• **TASK GOAL**
Find the line containing "Process the import with Verwerken button". Retype it and every line after it through the end of the entries, exactly as written, with nothing added.

SOURCE DATA Start Marker

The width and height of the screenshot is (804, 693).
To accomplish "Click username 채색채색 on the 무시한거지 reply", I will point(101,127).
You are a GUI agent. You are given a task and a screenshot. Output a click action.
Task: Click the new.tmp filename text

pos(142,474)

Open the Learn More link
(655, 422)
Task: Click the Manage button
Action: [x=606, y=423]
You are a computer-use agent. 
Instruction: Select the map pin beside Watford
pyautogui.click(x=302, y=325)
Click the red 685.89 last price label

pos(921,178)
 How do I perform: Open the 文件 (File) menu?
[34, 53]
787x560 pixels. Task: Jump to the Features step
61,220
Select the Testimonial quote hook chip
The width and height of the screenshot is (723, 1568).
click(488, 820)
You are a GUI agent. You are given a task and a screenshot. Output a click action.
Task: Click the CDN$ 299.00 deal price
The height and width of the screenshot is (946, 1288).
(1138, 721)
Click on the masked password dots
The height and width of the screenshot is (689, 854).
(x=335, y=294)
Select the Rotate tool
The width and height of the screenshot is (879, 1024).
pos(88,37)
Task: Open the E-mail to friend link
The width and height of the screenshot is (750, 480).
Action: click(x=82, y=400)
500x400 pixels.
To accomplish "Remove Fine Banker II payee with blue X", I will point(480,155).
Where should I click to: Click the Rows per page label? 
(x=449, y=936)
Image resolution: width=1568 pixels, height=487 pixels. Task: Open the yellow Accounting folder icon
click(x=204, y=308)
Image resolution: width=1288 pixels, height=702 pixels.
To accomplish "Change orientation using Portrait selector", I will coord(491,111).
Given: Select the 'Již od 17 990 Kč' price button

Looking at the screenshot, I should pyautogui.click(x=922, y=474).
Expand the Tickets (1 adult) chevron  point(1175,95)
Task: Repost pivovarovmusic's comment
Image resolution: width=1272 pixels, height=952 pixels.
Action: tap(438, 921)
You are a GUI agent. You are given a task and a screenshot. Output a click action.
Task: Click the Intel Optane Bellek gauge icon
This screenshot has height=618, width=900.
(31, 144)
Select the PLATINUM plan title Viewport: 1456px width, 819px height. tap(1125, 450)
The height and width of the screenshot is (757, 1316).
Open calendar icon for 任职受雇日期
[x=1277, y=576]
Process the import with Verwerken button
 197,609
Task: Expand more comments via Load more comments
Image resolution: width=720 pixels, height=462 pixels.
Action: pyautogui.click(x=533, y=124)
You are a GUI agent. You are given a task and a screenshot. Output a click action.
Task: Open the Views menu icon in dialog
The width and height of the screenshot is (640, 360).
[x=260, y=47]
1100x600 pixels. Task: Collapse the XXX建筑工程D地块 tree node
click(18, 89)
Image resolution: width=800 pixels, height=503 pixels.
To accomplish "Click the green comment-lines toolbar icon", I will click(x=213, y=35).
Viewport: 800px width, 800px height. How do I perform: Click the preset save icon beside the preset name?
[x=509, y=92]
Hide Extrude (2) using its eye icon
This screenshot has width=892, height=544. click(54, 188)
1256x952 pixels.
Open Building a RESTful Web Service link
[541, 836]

SOURCE DATA End Marker

• **YOUR SOLUTION**
Process the import with Verwerken button
 197,609
Task: Expand more comments via Load more comments
Image resolution: width=720 pixels, height=462 pixels.
Action: pyautogui.click(x=533, y=124)
You are a GUI agent. You are given a task and a screenshot. Output a click action.
Task: Open the Views menu icon in dialog
The width and height of the screenshot is (640, 360).
[x=260, y=47]
1100x600 pixels. Task: Collapse the XXX建筑工程D地块 tree node
click(18, 89)
Image resolution: width=800 pixels, height=503 pixels.
To accomplish "Click the green comment-lines toolbar icon", I will click(x=213, y=35).
Viewport: 800px width, 800px height. How do I perform: Click the preset save icon beside the preset name?
[x=509, y=92]
Hide Extrude (2) using its eye icon
This screenshot has width=892, height=544. click(54, 188)
1256x952 pixels.
Open Building a RESTful Web Service link
[541, 836]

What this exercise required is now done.